Philippine Pereira Lopez
- Gant d’Or Houilles -
Boxe française
Philippine
Le Femina Sport est le premier club de football féminin français. Créé en 1912 il n’a été intégré à la Fédération française de football qu’en 1970. Dans la cour de récréation, les générations X et Y ont bien connu ce phénomène : saut à l’élastique pour les filles et football pour les garçons. On pouvait se mélanger pour un cache-cache mais guère plus. Revanche ! Les licenciées féminines sont de plus en plus nombreuses aujourd’hui. La Fédération française de football en compte 220 352 en 2023. Pour autant les stéréotypes de genre et réflexions sexistes font toujours écho dans les stades ou les vestiaires. Pas de jaloux, il y en a pour tous les goûts. Les autres sports ne sont pas épargnés. Philippine, Mélanie et Lola sont trois jeunes femmes qui pratiquent le sport à haut niveau. Nous les avons interrogées sur leur activité et leurs performances… sportives ! Chaque fois, la question du genre a été évoquée. Beaucoup moins chez Lola qui est la plus jeune des trois. Un espoir pour le sport, pour les prochaines générations et pour l’équité !

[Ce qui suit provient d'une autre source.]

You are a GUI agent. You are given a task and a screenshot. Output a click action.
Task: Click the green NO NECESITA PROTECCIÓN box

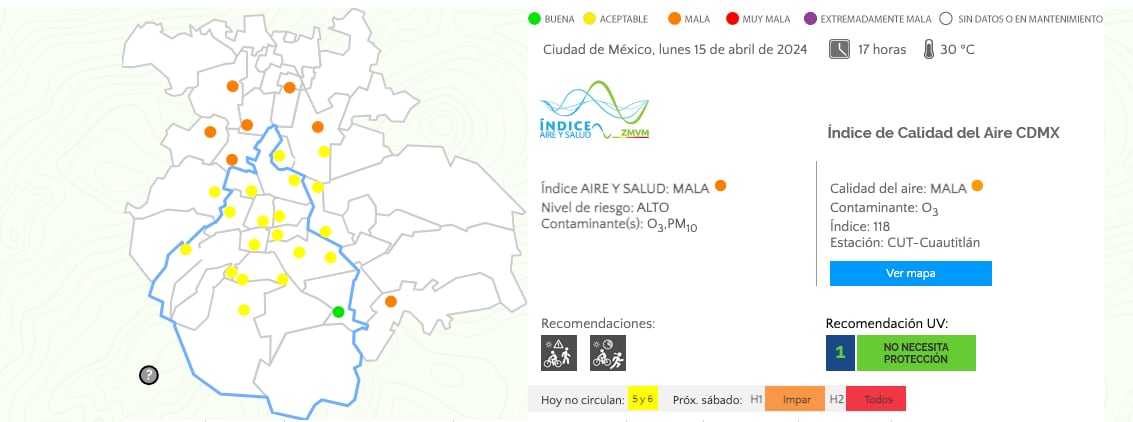tap(915, 352)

Elle est licenciée d’architecture du patrimoine, passionnée de vitraux et d’artisanat d’art. Elle est extravertie et féminine. Elle est championne de France de boxe française, championne d'Europe et championne du monde. Elle est surtout ultra déterminée à assumer cette dualité. Celle d’une femme qui, comme beaucoup, a plusieurs facettes. Phlippine n’a pas toujours eu cette assurance. Ses premiers pas sur le ring elle les fait à l'âge de 18 ans, sur les conseils de son père, lui-même champion de kung-fu lorsqu’il était jeune adulte. La jeune femme explique qu’elle était mal dans sa peau et reconnait avoir eu, au sortir de l’adolescence, des comportements turbulents, nerveux voire un peu agressifs. Ce mal-être a également déclenché une prise de poids et une relation au corps peu sereine. “ Va sur le ring ça va te détendre ! ” Ce n’est pas tout à fait la formule que son père a employée mais c’était en tout cas le sens de son propos ! Elle rencontre Sandrine et Stéphane, les coachs qui, comme son père, la suivent depuis lors. “Quand j’ai commencé le sport j’avais 40 kg de plus et les débuts n’ont pas été faciles. Les choses se sont mises en place doucement et je ne savais pas que j’allais atteindre ce niveau. En revanche je savais que j’avais besoin de cette pratique.”
“J’étais mal dans ma peau et un peu agressive, il fallait que je me canalise.”
En 2018 Philippine décide de faire une reconversion pour se consacrer pleinement à la boxe. Elle devient alors vice-championne de France et prépare le championnat du monde. Mais en août 2021, un accident de moto la cloue au lit pendant 2 mois. Si vous lui demandez si la boxe est un sport de garçon elle répond simplement que “C’est une discipline avant toute chose, c’est de la technique, de la rigueur, toutes ces choses qui sont accessibles pour les femmes comme pour les hommes.” Elle le prouve au sortir de sa convalescence lorsqu'elle remporte presque immédiatement le Championnat du monde en 2022 !
Son genre, ce sont les autres qui lui rappellent. On lui demande par exemple si elle n’a pas peur d'abîmer son visage “comme si les hommes, eux, ne le craignaient pas ?!” dira-t-elle.
“Quand tu es une femme et que tu boxes, tu deviens une esthétique, un physique. Ta féminité te discrédite
parfois auprès des autres. Cela a été le cas lorsqu’il m’est arrivé d’entraîner des hommes plus âgés que moi par exemple. On me disait être surpris en me voyant et ne pas m’imaginer “comme ça” (féminine) ! J’ai souvent dû rééquilibrer les rapports de “coach” à “coaché”. En général, quand je dis que je suis championne du monde ce rapport s’impose de fait.”
Elle dit composer avec ces pensées machistes mais reste toujours aussi surprise des avis que les autres lui partagent sur sa propre féminité. “Je ne demande l’avis de personne mais ma féminité fait souvent parler. On me trouve trop sexy et cela m’a contrainte à m’interroger sur l’image que je véhicule sur Instagram.” Ces questions n’étaient pourtant pas les siennes ! Philippine a craint, un temps, que cela entrave ses ambitions professionnelles.
Longtemps en conflit avec ce corps, elle affirme désormais que la boxe lui a permis d’assumer son identité et de disposer de cette confiance dont elle manquait. “J’ai accepté ce que je suis. La boxe m ‘a permis de m’épanouir en tant que femme, de prendre de l’assurance.”